Using the records below, write out only the lines from the line containing "Open the 柔顺洗发水 30ml variant dropdown" up to and including the line containing "You are a GUI", exactly, with no pictures.

(Collected data)
====
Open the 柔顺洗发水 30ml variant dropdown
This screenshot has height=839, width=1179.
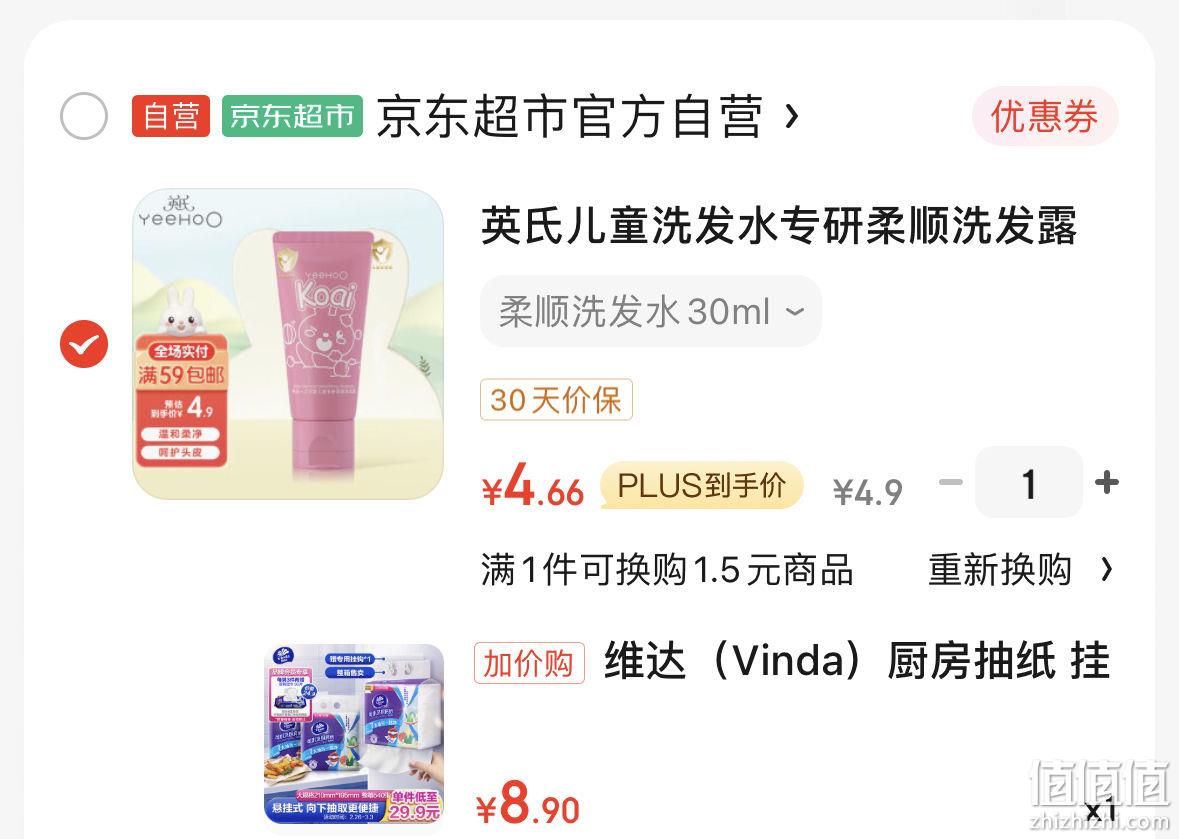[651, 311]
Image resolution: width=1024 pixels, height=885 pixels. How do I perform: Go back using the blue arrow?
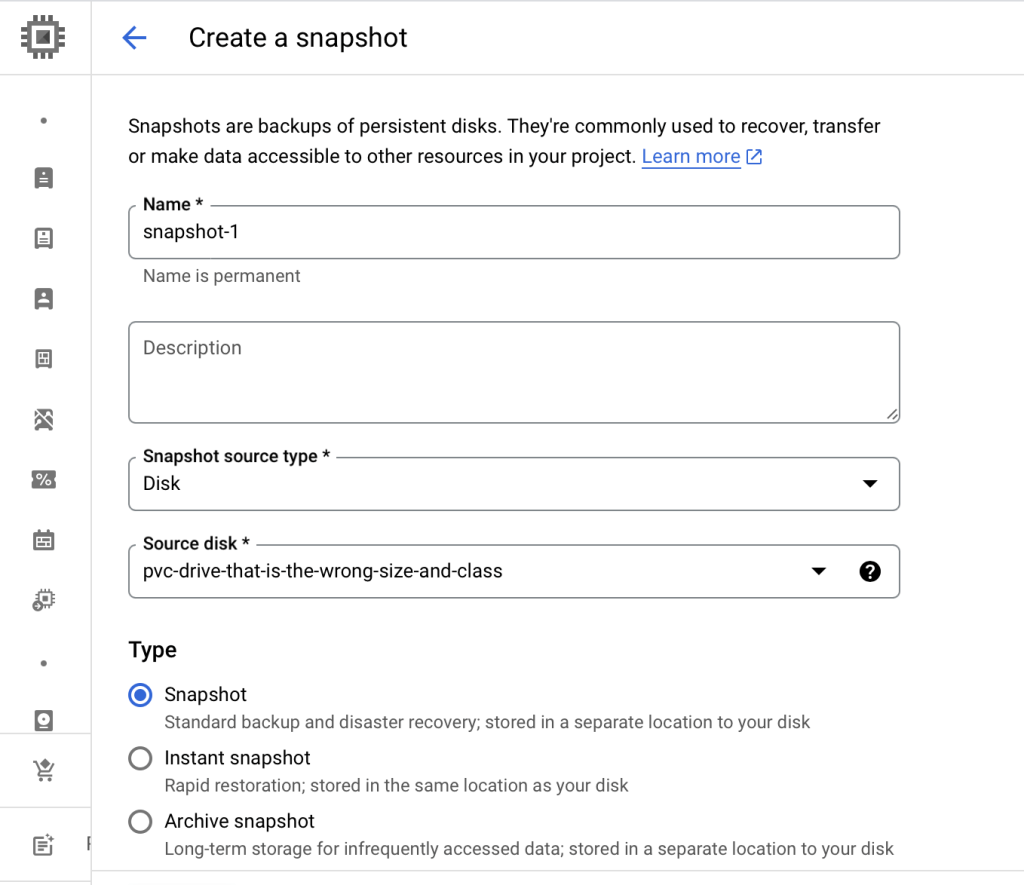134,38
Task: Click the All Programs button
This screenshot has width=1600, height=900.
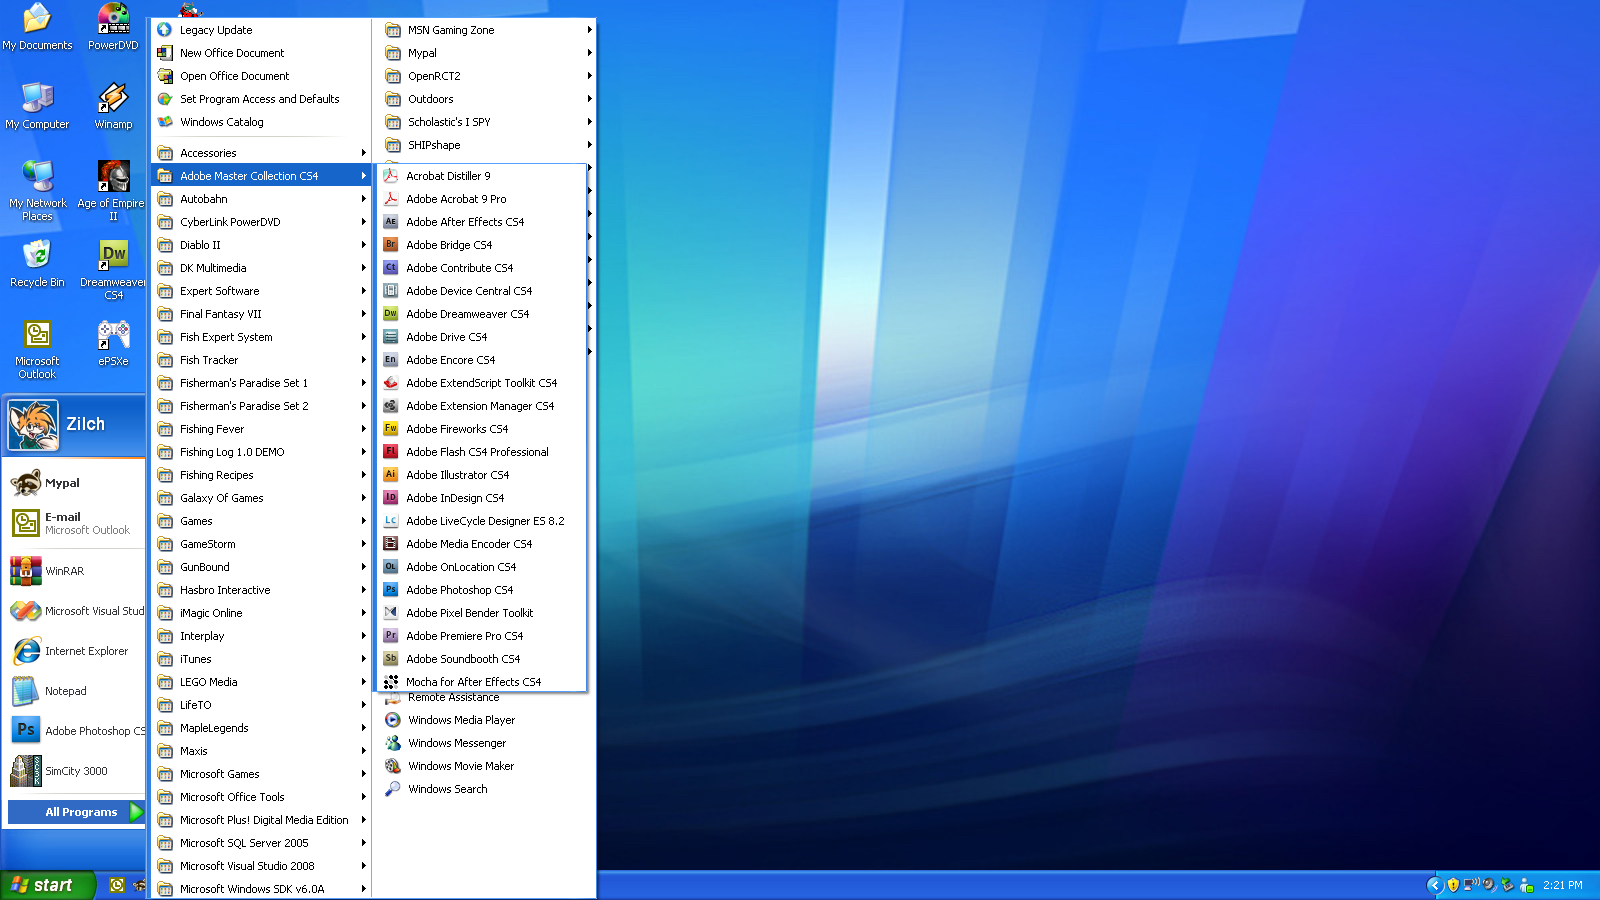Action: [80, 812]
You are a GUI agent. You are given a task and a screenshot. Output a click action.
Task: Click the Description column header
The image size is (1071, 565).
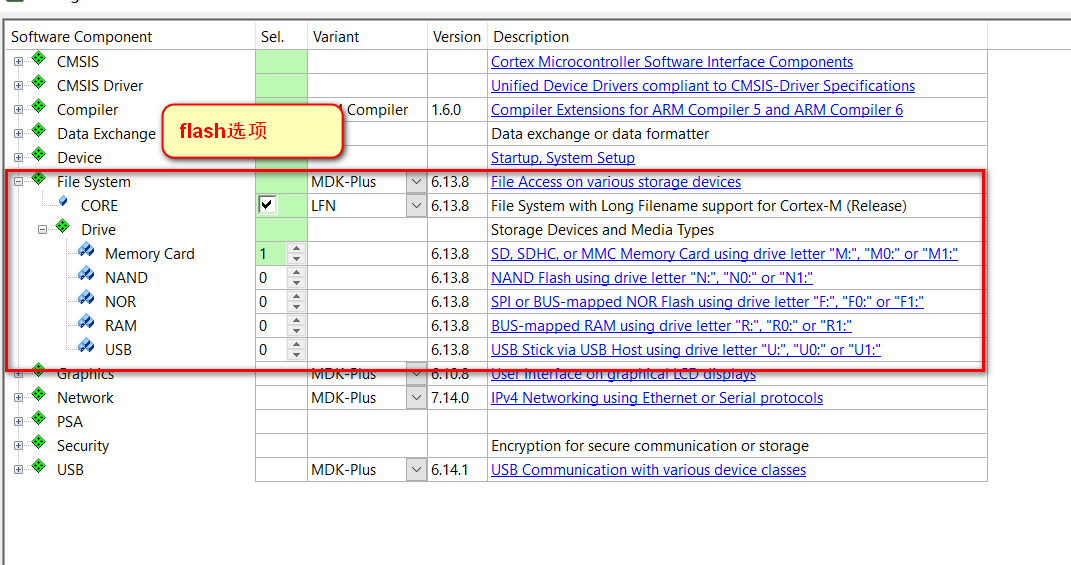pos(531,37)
====
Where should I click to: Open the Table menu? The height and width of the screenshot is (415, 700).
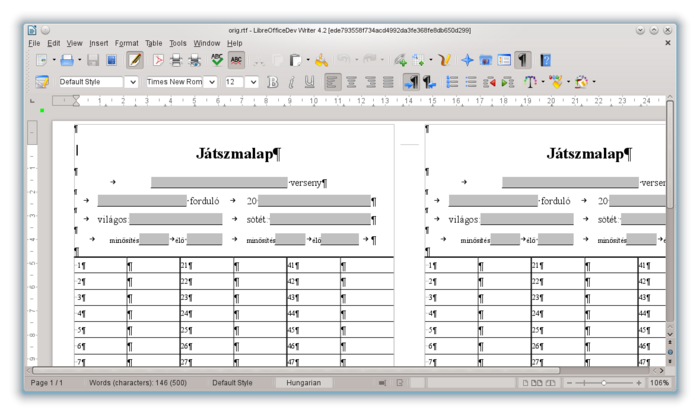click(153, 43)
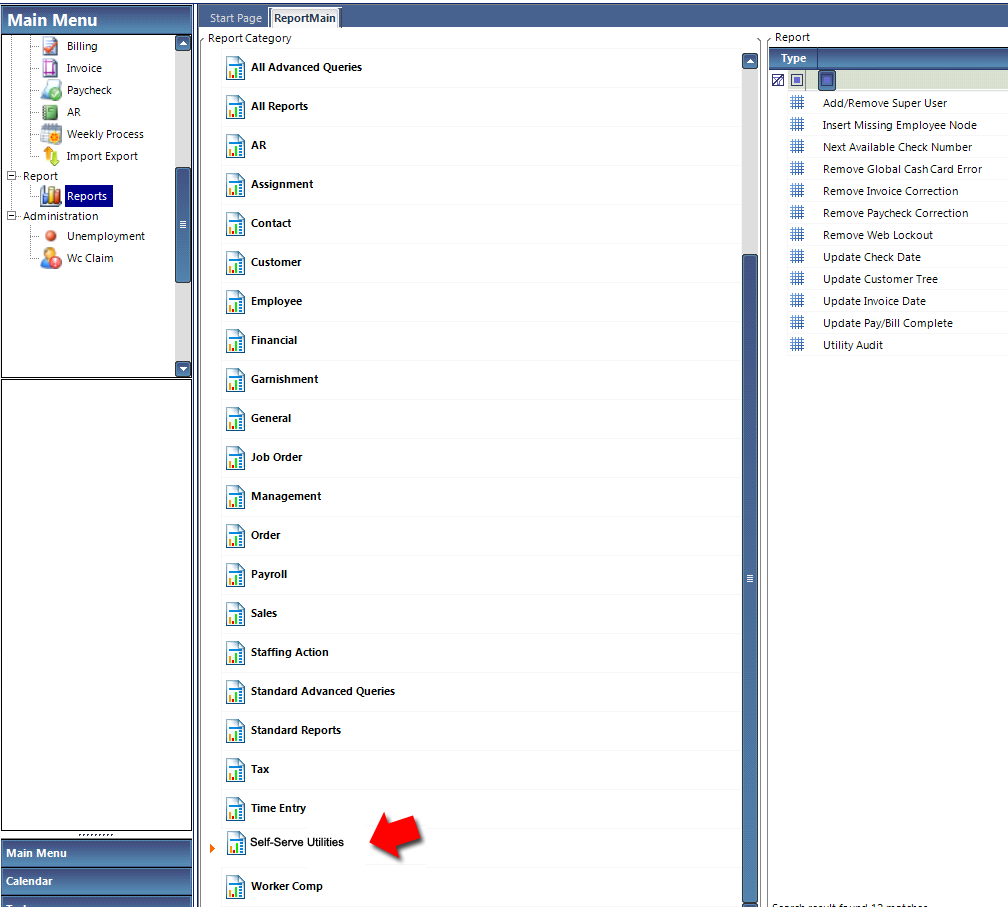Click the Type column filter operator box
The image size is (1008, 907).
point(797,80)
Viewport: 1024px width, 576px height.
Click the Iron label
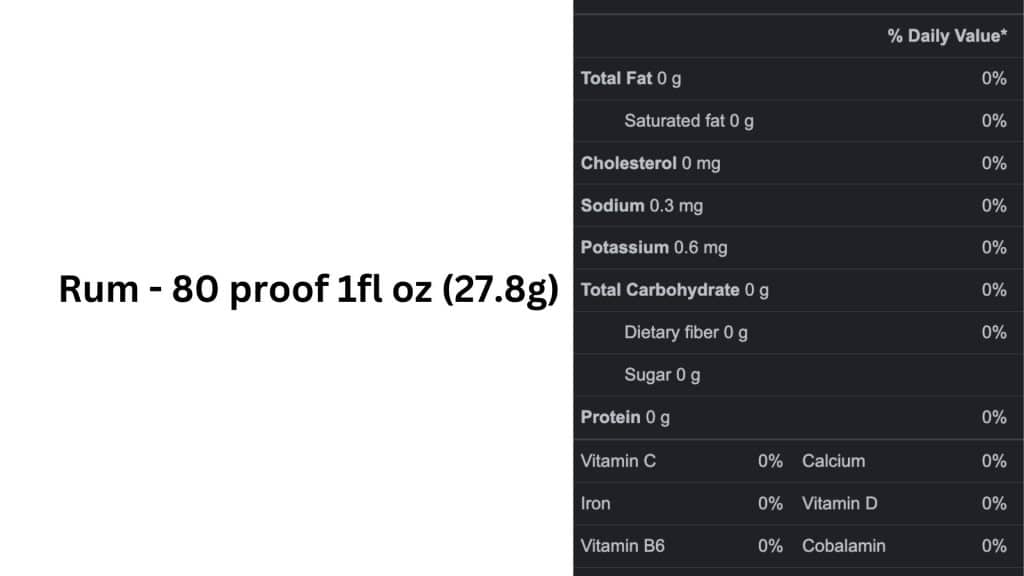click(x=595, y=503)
====
**Result of the task:**
Open the 柔顺洗发水 30ml variant dropdown
This screenshot has height=839, width=1179.
[651, 311]
Image resolution: width=1024 pixels, height=885 pixels. How do I perform: Go back using the blue arrow?
134,38
Task: Click the All Programs button
This screenshot has width=1600, height=900.
Action: [80, 812]
You are a GUI agent. You are given a task and a screenshot. Output a click action.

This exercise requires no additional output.